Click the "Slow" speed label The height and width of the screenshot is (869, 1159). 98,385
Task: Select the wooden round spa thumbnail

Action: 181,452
---
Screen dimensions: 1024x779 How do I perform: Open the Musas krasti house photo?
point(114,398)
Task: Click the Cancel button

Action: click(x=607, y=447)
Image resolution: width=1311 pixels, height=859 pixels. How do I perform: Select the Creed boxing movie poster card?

(Work to complete):
For every line above that has "width" in it, copy the line.

(Solution below):
Click the "Slow" speed label The height and width of the screenshot is (869, 1159). 98,385
Image resolution: width=1311 pixels, height=859 pixels. How do I perform: Select the Creed boxing movie poster card?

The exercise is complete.